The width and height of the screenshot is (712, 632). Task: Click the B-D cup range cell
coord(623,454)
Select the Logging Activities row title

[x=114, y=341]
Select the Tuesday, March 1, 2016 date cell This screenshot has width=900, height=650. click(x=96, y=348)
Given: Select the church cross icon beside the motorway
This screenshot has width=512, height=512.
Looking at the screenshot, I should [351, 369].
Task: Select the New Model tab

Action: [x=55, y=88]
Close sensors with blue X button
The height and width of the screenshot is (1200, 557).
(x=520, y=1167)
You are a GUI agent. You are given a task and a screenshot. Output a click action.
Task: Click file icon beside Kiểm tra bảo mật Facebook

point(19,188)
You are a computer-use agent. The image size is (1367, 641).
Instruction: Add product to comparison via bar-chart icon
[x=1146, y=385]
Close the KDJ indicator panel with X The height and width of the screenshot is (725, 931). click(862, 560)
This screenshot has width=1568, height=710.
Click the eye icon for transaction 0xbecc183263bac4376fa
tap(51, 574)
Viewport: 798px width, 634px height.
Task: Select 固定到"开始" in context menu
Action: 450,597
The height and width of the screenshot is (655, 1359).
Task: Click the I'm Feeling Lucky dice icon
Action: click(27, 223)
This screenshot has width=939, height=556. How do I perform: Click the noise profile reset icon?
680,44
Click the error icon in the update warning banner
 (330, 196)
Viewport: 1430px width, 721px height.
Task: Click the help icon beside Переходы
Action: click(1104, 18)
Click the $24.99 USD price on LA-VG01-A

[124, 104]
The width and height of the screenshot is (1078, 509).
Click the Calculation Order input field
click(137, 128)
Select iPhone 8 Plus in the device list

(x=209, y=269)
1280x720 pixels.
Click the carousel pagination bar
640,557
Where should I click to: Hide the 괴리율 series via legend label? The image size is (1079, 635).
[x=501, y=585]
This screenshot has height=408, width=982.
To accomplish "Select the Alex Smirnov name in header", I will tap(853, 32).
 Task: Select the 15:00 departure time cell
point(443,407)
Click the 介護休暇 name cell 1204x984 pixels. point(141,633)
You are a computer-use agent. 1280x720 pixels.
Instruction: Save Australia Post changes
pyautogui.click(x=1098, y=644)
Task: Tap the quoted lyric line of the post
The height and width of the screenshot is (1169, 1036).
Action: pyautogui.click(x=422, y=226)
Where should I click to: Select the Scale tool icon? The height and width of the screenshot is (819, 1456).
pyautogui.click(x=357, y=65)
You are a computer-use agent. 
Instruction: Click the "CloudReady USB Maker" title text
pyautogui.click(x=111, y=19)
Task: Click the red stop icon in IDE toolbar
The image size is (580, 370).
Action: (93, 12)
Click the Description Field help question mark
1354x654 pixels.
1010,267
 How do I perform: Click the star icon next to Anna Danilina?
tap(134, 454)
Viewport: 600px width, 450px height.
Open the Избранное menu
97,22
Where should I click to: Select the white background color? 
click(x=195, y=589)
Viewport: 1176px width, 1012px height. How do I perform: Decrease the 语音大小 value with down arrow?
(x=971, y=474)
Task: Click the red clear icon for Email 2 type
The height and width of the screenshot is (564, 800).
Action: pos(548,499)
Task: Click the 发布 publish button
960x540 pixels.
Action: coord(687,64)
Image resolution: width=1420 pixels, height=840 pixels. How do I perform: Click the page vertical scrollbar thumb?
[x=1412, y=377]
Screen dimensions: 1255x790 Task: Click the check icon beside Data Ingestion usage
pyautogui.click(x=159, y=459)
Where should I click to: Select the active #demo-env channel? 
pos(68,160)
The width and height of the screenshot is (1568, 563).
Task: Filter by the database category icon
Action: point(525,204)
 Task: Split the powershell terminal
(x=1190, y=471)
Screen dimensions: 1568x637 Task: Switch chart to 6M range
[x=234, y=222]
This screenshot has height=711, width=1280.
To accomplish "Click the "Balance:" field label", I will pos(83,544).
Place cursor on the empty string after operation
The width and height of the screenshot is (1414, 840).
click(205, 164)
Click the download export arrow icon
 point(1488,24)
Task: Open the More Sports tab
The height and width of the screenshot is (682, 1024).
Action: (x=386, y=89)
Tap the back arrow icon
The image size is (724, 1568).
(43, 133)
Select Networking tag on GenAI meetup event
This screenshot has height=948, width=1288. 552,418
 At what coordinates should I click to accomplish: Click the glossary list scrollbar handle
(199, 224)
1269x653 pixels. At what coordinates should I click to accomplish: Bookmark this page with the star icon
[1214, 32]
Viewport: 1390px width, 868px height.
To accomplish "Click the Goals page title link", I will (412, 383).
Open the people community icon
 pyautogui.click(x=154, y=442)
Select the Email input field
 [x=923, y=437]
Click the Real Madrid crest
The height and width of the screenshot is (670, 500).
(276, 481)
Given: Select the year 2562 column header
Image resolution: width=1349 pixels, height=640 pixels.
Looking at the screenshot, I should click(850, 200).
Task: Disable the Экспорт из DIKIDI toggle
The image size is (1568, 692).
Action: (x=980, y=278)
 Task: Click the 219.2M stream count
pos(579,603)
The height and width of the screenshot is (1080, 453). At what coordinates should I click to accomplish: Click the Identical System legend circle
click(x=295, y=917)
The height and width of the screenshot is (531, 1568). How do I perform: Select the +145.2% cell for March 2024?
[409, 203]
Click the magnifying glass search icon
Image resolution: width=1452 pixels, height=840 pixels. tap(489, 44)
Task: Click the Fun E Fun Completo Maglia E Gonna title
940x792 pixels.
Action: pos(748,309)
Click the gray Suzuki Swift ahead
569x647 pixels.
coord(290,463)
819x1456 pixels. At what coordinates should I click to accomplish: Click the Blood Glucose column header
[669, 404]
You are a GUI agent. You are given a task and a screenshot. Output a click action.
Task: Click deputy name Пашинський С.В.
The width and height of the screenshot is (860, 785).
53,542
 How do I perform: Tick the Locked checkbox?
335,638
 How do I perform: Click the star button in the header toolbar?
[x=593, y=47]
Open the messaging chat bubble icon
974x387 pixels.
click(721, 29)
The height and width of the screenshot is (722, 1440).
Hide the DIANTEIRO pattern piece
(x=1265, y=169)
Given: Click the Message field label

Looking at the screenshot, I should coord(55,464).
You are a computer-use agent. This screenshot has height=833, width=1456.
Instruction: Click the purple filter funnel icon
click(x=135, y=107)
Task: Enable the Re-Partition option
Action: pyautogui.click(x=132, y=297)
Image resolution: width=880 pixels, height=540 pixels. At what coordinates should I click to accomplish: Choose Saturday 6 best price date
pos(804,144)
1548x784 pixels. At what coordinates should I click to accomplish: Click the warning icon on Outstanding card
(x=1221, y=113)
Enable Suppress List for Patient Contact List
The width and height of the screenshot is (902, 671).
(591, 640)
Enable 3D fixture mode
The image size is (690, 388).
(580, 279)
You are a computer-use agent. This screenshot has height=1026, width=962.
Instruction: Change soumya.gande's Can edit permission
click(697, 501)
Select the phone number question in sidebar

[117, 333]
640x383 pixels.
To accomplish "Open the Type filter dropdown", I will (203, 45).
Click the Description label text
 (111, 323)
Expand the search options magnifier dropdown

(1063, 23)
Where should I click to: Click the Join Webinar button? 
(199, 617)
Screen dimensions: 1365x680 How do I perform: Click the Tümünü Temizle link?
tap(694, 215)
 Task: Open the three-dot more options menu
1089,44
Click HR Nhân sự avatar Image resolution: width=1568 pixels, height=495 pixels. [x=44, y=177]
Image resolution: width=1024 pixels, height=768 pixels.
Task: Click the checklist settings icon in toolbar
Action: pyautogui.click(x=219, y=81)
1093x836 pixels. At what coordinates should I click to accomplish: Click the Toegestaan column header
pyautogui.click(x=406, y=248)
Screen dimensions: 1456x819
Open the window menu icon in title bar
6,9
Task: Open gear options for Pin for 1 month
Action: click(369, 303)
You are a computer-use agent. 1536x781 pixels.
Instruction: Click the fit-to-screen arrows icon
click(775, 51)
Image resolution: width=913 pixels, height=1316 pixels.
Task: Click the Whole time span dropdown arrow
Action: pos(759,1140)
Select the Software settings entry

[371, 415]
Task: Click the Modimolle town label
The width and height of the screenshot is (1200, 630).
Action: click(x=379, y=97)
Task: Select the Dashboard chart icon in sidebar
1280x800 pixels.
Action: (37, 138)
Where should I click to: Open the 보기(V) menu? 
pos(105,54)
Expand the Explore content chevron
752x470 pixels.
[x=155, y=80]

Task details:
Tell me how many lines of the records include the word "will", replying with the number alone.

Output below:
4